Lines before the one containing "480x438 pixels. At" are left out; return that line and all lines after it, exactly, through the end of the records below.

§ §

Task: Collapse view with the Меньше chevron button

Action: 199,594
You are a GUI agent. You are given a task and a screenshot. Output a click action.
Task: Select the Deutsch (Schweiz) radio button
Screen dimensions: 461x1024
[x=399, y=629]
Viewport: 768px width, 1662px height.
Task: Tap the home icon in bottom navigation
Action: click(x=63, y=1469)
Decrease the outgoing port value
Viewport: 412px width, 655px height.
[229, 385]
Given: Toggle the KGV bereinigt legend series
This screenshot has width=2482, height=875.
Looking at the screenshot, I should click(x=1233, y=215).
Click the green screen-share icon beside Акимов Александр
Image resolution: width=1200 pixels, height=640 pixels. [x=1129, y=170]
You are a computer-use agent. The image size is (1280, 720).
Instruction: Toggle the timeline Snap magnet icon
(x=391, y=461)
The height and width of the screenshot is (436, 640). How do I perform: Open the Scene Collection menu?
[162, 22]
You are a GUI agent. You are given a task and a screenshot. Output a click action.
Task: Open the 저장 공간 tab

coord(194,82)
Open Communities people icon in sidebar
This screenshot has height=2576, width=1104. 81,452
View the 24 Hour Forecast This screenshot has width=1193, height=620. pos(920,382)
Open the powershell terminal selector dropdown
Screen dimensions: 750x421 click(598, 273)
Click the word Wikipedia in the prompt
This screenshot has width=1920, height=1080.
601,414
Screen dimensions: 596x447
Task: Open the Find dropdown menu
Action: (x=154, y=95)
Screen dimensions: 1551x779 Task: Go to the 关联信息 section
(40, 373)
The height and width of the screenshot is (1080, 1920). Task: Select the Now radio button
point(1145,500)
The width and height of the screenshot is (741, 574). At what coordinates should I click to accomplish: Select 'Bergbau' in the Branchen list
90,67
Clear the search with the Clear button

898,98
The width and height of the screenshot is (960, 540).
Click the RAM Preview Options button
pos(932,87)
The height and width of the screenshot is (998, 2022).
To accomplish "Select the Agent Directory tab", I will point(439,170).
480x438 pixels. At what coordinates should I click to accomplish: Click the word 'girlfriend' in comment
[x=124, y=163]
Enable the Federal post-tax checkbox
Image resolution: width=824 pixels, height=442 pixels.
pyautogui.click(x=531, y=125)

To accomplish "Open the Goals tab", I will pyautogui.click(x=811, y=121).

§ §

Your response
480x438 pixels. At what coordinates should I click to accomplish: Click the word 'girlfriend' in comment
[x=124, y=163]
Enable the Federal post-tax checkbox
Image resolution: width=824 pixels, height=442 pixels.
pyautogui.click(x=531, y=125)

To accomplish "Open the Goals tab", I will pyautogui.click(x=811, y=121).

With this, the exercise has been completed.